DIRECTIONS FOR THIS TASK:
Pull out each line in the records that contains the string "tree". Case counts.

RECORDS SHOWN:
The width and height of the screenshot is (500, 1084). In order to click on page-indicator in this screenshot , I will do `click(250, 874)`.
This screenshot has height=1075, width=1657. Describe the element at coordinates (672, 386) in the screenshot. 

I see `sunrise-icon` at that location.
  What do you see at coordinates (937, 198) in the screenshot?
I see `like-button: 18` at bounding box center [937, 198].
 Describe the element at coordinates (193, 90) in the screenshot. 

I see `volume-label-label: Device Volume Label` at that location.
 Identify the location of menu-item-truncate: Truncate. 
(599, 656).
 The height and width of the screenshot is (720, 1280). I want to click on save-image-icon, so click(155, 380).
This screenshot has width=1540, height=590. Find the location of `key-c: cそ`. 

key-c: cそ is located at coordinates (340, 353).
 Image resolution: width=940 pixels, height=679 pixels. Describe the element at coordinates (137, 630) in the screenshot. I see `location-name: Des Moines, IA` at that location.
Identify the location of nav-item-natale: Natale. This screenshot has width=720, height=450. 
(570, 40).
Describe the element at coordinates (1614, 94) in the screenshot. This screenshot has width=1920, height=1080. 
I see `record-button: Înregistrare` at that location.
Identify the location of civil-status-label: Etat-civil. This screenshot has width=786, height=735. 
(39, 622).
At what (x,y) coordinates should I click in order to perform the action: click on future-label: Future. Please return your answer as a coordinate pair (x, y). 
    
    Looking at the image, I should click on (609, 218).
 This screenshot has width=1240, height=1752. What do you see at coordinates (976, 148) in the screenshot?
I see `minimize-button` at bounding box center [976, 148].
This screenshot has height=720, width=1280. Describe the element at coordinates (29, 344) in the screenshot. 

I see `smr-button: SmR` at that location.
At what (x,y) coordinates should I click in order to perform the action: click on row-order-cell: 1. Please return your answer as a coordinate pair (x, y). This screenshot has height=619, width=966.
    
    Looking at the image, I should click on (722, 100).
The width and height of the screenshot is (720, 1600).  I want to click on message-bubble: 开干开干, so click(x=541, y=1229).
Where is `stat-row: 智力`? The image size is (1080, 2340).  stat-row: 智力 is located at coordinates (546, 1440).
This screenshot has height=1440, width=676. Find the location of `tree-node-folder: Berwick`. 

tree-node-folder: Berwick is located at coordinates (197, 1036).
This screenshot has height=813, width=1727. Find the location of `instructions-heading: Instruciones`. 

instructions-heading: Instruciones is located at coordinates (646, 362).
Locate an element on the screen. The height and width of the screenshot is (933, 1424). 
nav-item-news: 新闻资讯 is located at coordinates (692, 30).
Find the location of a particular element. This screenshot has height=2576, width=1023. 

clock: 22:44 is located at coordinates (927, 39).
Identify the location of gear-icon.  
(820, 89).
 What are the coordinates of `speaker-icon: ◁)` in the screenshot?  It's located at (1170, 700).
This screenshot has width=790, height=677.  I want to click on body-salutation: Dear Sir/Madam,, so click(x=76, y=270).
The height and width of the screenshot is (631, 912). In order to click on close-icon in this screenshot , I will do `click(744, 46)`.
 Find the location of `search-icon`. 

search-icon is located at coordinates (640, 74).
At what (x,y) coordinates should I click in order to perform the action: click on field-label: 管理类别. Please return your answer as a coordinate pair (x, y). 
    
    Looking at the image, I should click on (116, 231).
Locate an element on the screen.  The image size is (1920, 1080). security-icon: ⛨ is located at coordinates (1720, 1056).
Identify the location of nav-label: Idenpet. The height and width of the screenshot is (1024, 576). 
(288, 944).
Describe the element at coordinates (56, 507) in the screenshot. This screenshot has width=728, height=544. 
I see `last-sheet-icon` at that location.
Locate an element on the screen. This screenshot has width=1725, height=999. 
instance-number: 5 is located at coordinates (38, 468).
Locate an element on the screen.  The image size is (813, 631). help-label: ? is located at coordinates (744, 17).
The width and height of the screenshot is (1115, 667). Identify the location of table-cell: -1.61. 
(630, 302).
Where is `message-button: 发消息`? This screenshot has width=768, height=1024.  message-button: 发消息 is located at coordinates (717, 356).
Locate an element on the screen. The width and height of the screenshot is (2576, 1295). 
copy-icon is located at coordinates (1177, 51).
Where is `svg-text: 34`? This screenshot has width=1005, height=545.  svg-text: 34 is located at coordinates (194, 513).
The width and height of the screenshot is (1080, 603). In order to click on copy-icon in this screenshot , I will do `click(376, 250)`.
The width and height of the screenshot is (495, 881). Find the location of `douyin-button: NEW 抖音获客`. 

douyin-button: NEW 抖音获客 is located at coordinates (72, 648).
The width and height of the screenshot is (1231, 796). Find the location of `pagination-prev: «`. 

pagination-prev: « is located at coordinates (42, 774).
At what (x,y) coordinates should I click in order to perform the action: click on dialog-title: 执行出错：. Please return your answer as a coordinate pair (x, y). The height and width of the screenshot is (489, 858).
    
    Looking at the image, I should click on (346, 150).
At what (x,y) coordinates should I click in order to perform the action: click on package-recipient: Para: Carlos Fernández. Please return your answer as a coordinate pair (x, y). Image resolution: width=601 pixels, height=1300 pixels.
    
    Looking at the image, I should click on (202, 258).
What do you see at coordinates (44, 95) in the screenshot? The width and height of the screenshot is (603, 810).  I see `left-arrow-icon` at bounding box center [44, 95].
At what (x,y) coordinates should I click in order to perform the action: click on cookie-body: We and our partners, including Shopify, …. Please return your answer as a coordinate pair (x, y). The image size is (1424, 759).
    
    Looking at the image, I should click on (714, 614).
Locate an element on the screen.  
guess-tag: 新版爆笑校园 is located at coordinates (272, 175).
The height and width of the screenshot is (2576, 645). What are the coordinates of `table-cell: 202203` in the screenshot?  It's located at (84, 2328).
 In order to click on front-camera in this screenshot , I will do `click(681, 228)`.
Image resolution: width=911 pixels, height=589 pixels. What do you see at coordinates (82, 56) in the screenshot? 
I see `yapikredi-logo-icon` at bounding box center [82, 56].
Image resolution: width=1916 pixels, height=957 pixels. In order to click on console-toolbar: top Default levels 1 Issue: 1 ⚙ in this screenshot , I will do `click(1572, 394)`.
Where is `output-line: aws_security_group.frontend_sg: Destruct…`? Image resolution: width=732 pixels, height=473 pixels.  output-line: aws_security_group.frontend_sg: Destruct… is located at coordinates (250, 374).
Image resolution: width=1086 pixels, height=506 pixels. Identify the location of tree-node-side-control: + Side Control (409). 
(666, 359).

RESPONSE:
This screenshot has height=1440, width=676. Find the location of `tree-node-folder: Berwick`. 
tree-node-folder: Berwick is located at coordinates (197, 1036).
Image resolution: width=1086 pixels, height=506 pixels. Identify the location of tree-node-side-control: + Side Control (409). 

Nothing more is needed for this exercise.